--- Extracted text ---

Sandy Hausler
DC Boards Moderator (along with The Darknight Detective (who has a much cooler name that I do))
THE CBR COMMUNITY STANDARDS & RULES ~ Know them. Follow them. Love them.
I haven’t watched this season at all (last season was a sort of “final straw”).
Having said that, how does this season compare?
I kinda miss the show, when it was good at least.
There came a time when the Old Gods died! The Brave died with the Cunning! The Noble perished locked in battle with unleashed Evil! It was the last day for them! An ancient era was passing in fiery holocaust!
Ok so I am still in the first season. And Doctor Wells is the Reverse Flash? I knew there was something shady with him. But I didnt expect that.
This Post Contains No Artificial Intelligence. It Contains No Human Intelligence Either.
I wonder if they'll use Post-Crisis to give us a more comic-accurate Captain Boomerang that actually debuts on this show.
Can they use Captain Boomerang on The Flash even though he is going to be in the upcoming The Suicide Squad movie? I know Arrow wasn't allowed to use Deathstroke anymore just because Warner Bros. was going to use
Deathstroke in a movie and Captain Boomerang will actually be in The Suicide Squad.

---

Reproduce the forum thread about The Flash in full, word for word.

--- Provided material ---

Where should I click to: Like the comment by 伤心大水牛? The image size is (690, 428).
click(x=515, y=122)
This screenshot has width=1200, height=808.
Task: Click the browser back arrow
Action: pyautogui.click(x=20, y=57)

---

Task response:
Sandy Hausler
DC Boards Moderator (along with The Darknight Detective (who has a much cooler name that I do))
THE CBR COMMUNITY STANDARDS & RULES ~ Know them. Follow them. Love them.
I haven’t watched this season at all (last season was a sort of “final straw”).
Having said that, how does this season compare?
I kinda miss the show, when it was good at least.
There came a time when the Old Gods died! The Brave died with the Cunning! The Noble perished locked in battle with unleashed Evil! It was the last day for them! An ancient era was passing in fiery holocaust!
Ok so I am still in the first season. And Doctor Wells is the Reverse Flash? I knew there was something shady with him. But I didnt expect that.
This Post Contains No Artificial Intelligence. It Contains No Human Intelligence Either.
I wonder if they'll use Post-Crisis to give us a more comic-accurate Captain Boomerang that actually debuts on this show.
Can they use Captain Boomerang on The Flash even though he is going to be in the upcoming The Suicide Squad movie? I know Arrow wasn't allowed to use Deathstroke anymore just because Warner Bros. was going to use
Deathstroke in a movie and Captain Boomerang will actually be in The Suicide Squad.